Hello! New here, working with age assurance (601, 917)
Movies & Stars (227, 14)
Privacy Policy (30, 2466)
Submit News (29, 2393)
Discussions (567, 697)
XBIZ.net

The task: Please output every record exactly as it appears.

Response to the exercise:
Hello! New here, working with age assurance (601, 917)
Movies & Stars (227, 14)
Privacy Policy (30, 2466)
Submit News (29, 2393)
Discussions (567, 697)
XBIZ.net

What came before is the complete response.